▼▼▼

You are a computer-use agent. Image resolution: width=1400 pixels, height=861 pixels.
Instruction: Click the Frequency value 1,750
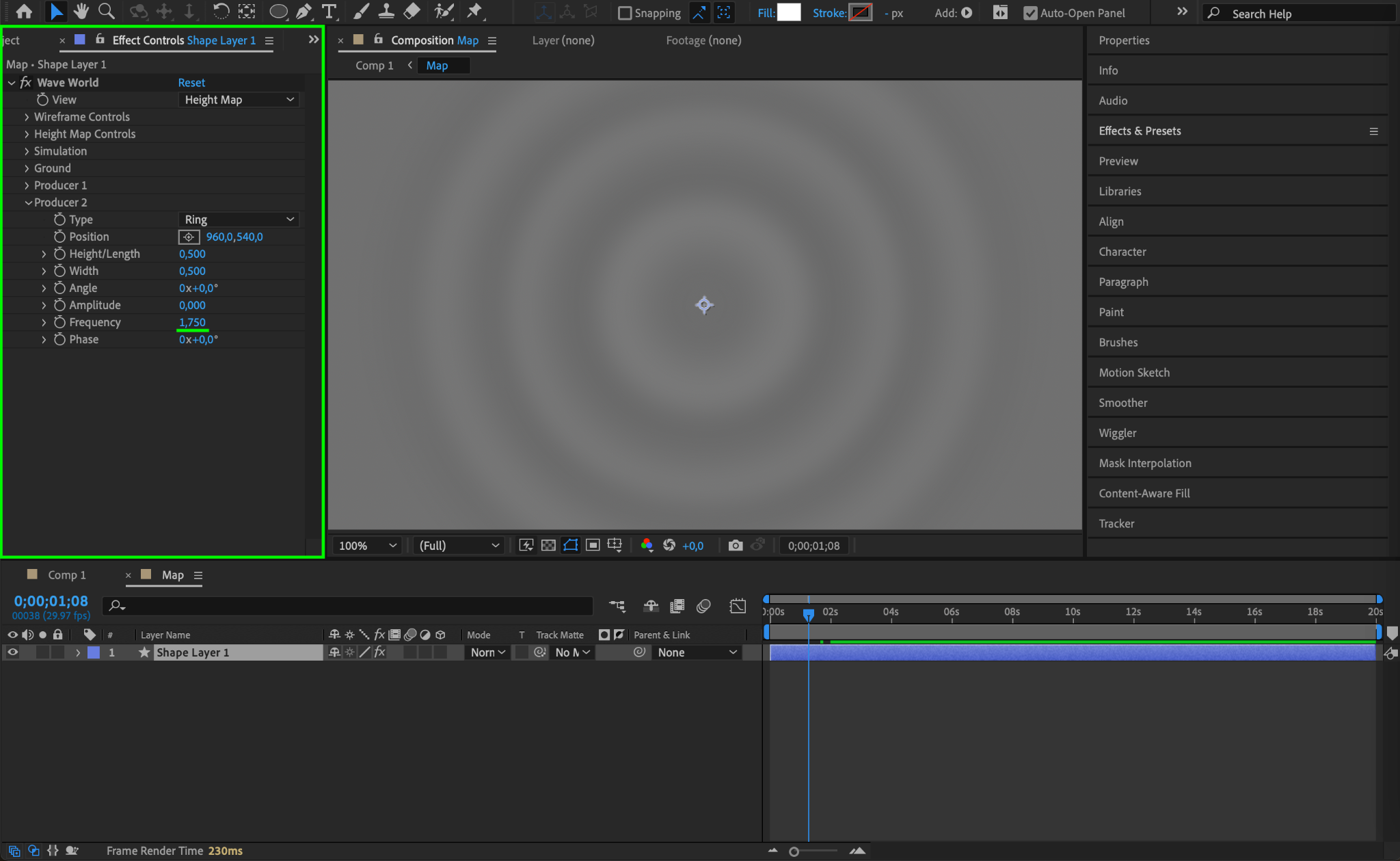click(x=192, y=322)
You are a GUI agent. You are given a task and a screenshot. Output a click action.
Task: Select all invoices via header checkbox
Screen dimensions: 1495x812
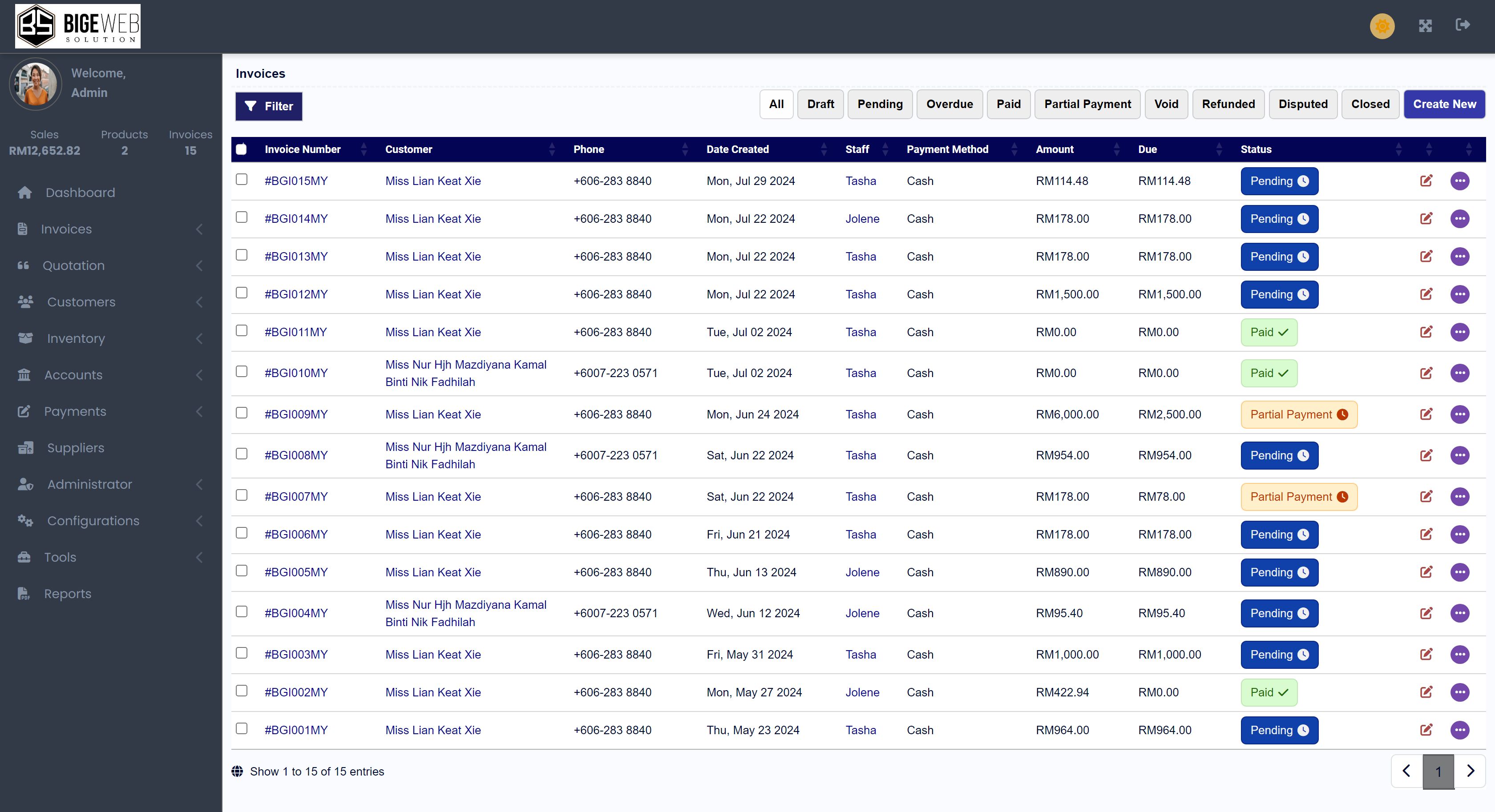(x=242, y=149)
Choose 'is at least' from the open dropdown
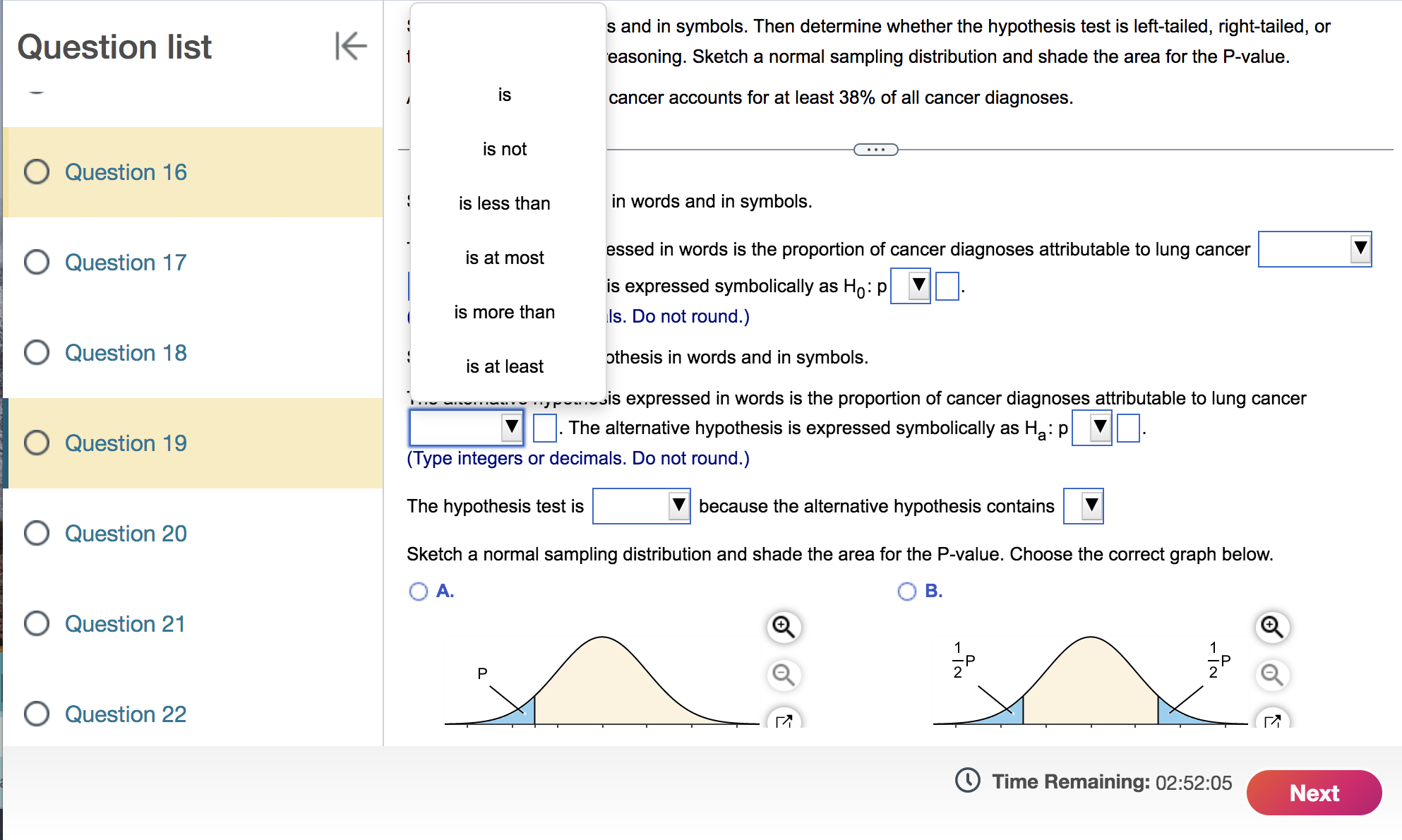Image resolution: width=1402 pixels, height=840 pixels. [x=505, y=366]
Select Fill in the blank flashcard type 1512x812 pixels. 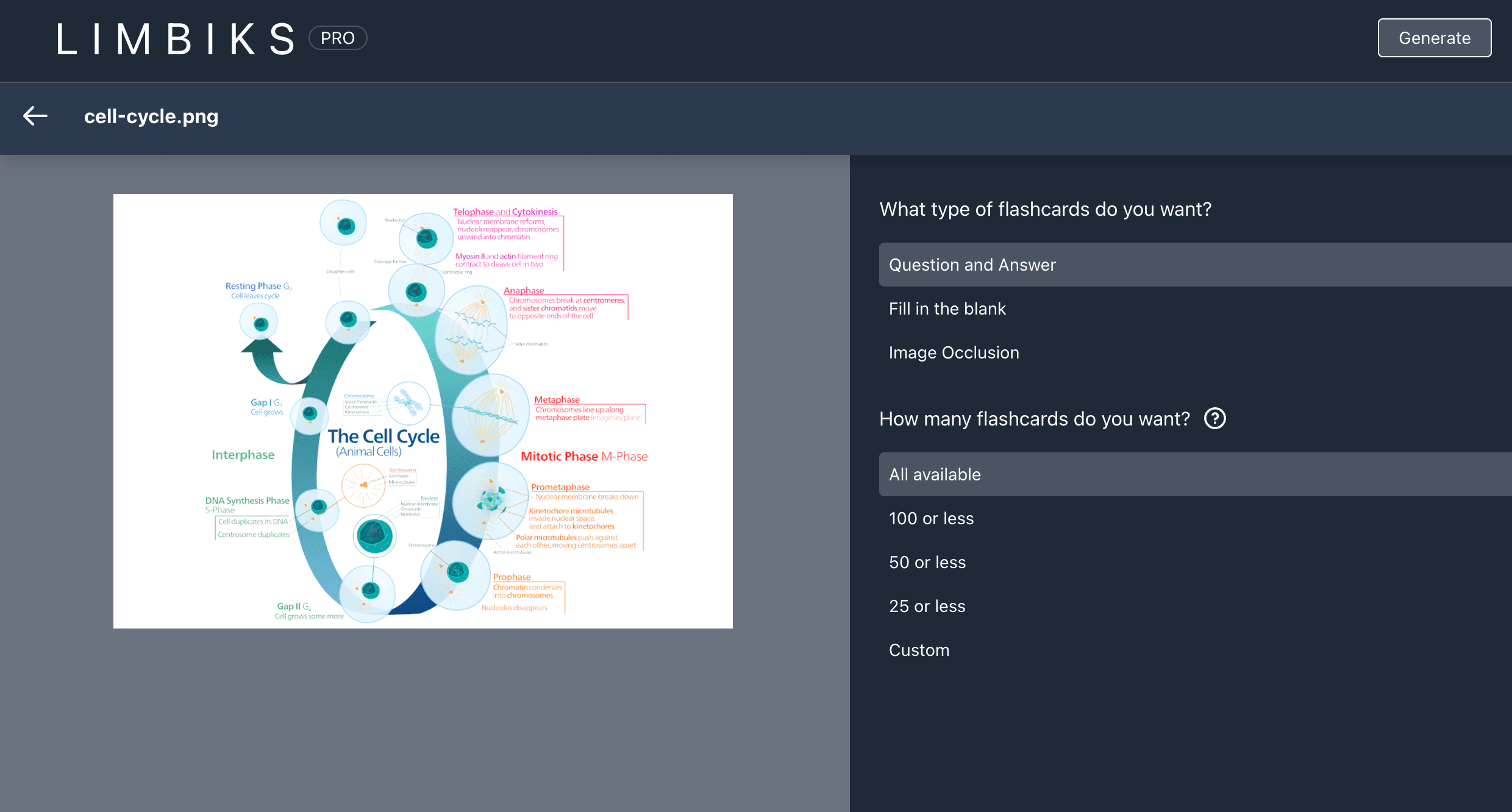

▲▲▲

With pictures excluded, the data must be transcribed in full and to the letter.

▶ _Output for this exercise_
You are a computer-use agent. Image resolution: width=1400 pixels, height=861 pixels.
Instruction: Click the Frequency value 1,750
click(x=192, y=322)
You are a GUI agent. You are given a task and a screenshot. Output a click action.
Task: Select all invoices via header checkbox
Screen dimensions: 1495x812
(x=242, y=149)
Choose 'is at least' from the open dropdown
Image resolution: width=1402 pixels, height=840 pixels. [x=505, y=366]
Select Fill in the blank flashcard type 1512x812 pixels. 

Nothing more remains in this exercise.